At a recent lecture at which I described some of the characteristics
of today's online reality, a member of my audience, an aging, but far from old,
woman, vehemently burst out with a lengthy diatribe. I had noted that in our
constantly connected world we are constantly being bombarded with new and additional
information, much of it posted online by non-experts. This woman, who had sat
quietly throughout the first part of my presentation, was suddenly unable to
contain herself. In a drawn-out monologue she blurted out that she didn't have
time for all of this, let alone any interest in it. I attempted to explain to
her that the fact that so many people were posting so much information on the
web didn't actually oblige her to read any of it. But this didn't seem to calm
her, and she continued her rant until a number of other audience members asked
her to stop.
This woman's rant initiated a series of reflections on my part. Frankly, I was well able to understand her - as someone who spends a great deal of time on the web her observation of how distressing the act of plowing through so much "information" is made a great deal of sense. But it was the pained tone of her voice, rather than the content of what she said, that most interested me. It was clear that she wasn't simply expressing an opinion - that much of the information on the web was superfluous and unnecessary. She was expressing a deep, emotional distress, and that distress, it seemed to me, stemmed from the feeling that the web had affronted, had offended, her. All of us are adamant about one thing or another, so perhaps this woman's outburst occurred simply because the web was her own pet peeve. But as I continued to review this event in my head I realized that many other people react to the web in a similar manner. All of us are more than capable of being irritated, even offended, by various issues. But there seems to be something inherent in the internet that makes almost everyone take it personally. In any discussion of the internet we're sure to find a number of people who are convinced that it's destroying western civilization, and others who are willing to swear that it's the best thing since sliced bread. But regardless of any specific point of view, these opinions, rather than being of the "take them or leave them" variety, have somehow become matters of life and death. We're personally involved with the issue, and the way in which we cling to our opinions about the internet suggest that these opinions are a central, inalienable component of our existence, or of our perception of the internet.
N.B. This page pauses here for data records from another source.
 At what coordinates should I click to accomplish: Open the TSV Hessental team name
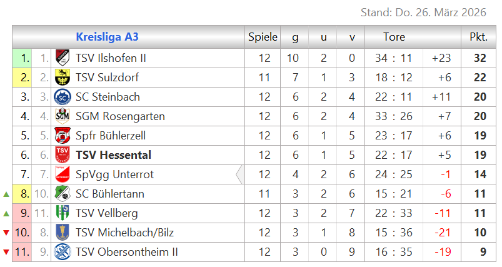click(x=113, y=155)
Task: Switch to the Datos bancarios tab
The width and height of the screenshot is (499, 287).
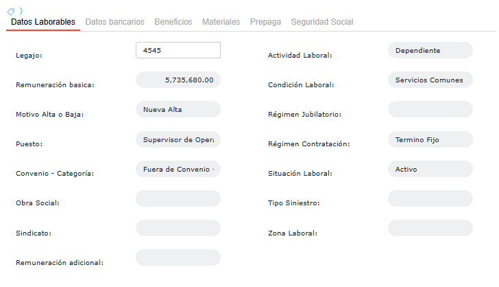Action: pyautogui.click(x=114, y=22)
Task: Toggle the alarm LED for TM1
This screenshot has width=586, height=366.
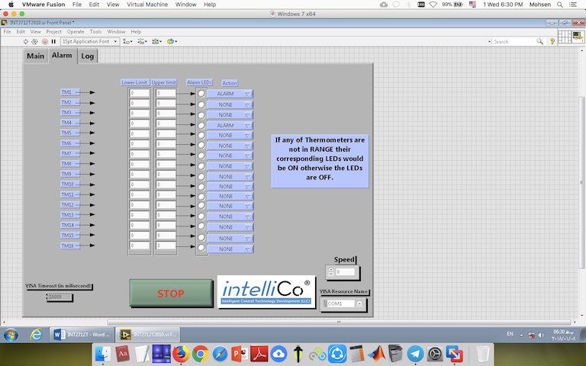Action: (201, 94)
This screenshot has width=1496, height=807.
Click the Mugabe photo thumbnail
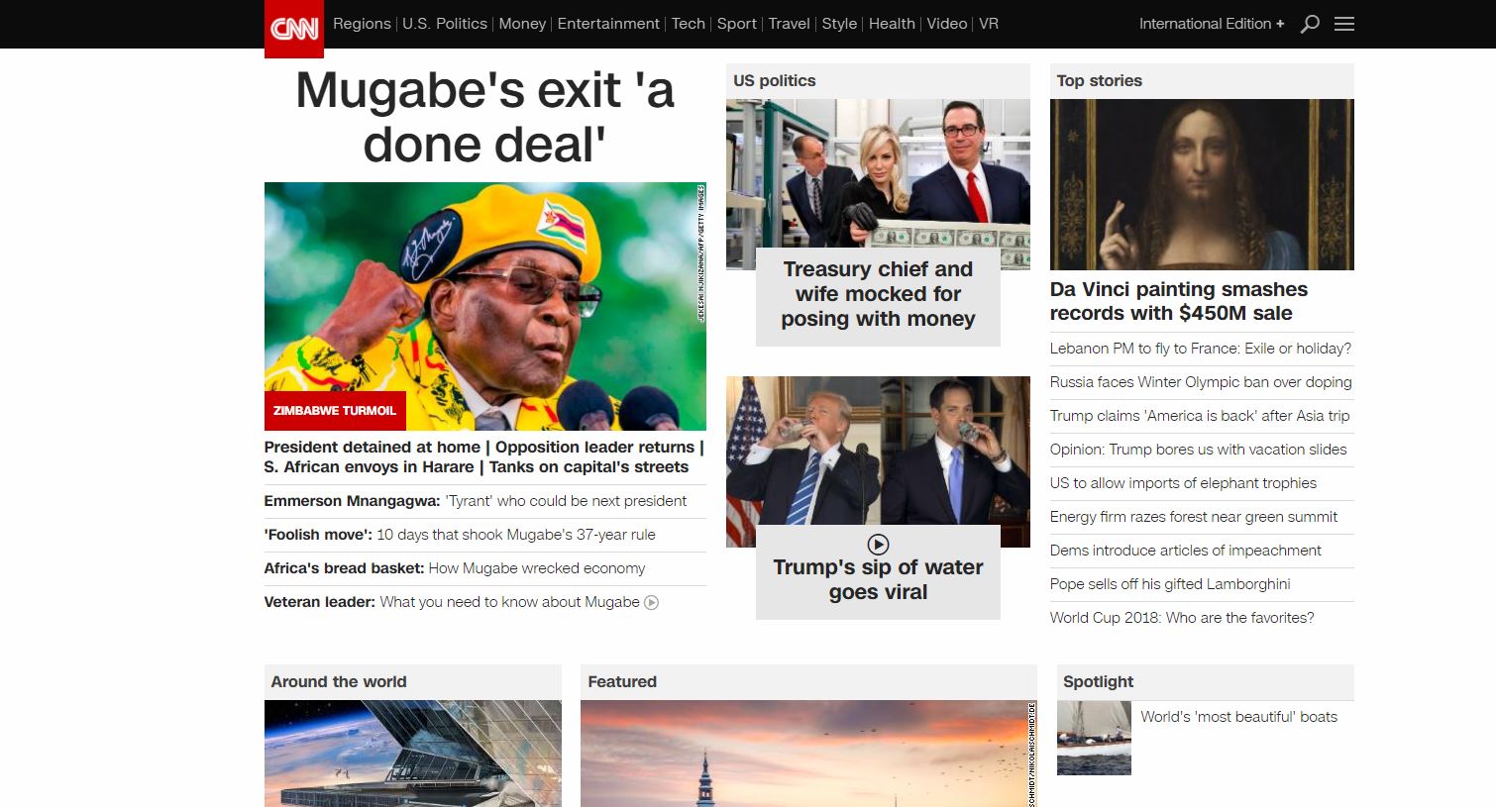coord(485,306)
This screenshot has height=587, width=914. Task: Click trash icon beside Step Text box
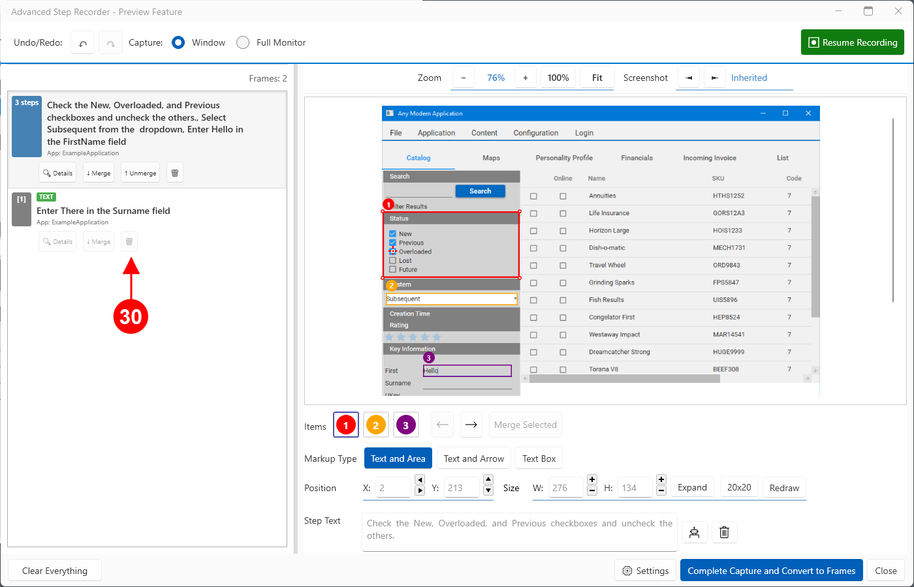(724, 532)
And why shouldn't they be. The moment we click into Amazon.com our own personal valet is there, ready and waiting to make suggestions for our buying pleasure - suggestions not only based on our own taste, but on substantial computing power that's been devoted to comparing our taste to that of other people whom we don't know and have probably never heard of, but who may have the same likes and interests as we do. Even the family dog doesn't devote as much personalized attention to us as a seemingly neutral and detached computer does. And of course Amazon.com isn't the only example of a computer that has a first name relationship with us. In a world where everyone (or at least every computer) seems to know us and only want the best for us (even if it's only online and "virtual"), why shouldn't we learn to expect that we're the center of attention, instantly recognizable, the first cause around which all things revolve? And the flip-side of this constant attention being devoted to us is the offense we take when this virtual world doesn't conform to the expectations we've set for it.
Perhaps the simple act of connecting to the internet should be a strong enough reminder that we're entering a realm that transcends the personal, that moves beyond the boundaries of our own computer, into a public realm. But there are no markers to these boundaries, no visible signposts like a change from black and white to color that tell us that we're no longer in Kansas. There's nothing physical that helps us distinguish between the computer and its hard drive where we're in charge, and the internet where we're primarily tourists. Everything comes out of the same box, and this simple fact somehow acts to negate what should more properly be perceived as a highly significant change, a transcending of one realm and an arrival at one that's totally different. We don't feel that we're crossing a boundary. Instead, everything suggests that we're simply staying put. Many people don't even seem to realize that there's a difference between the documents on their hard drives and something they access via the internet. The vastness of this immense transformation - from the closed to the open, from the boundaried to the boundless - is somehow diminished because it takes place on the same screen that originally housed our "personal" documents.
Considering that today I'm automatically logged in to most of my accounts, that at almost every turn I'm met with an Amazon.com style personal valet who wants nothing more than to attend to my needs, and considering that rather than following me around, my identity seems to actually precede me wherever I turn on the web, it's no wonder that I'll also take personal offense when something happens on the web that displeases me. There seem to be two distinct, yet complimentary, processes at work here. On the one hand, we've allowed ourselves to willingly succumb to the promise of the internet that anything and everything is possible, and that it's there to serve us - and not just some amorphous, ill-defined "us", but each and every individual who connects. And at one and the same time, even though we've ostensibly transcended the personal computer and have evolved to a stage of group/public/cloud computing, even though the "personal" model no longer fits our online reality, that "personalness" continues to be part of our computer DNA. We may be able to take ourselves out of a PCed savanna, but we can't take that savanna out of us.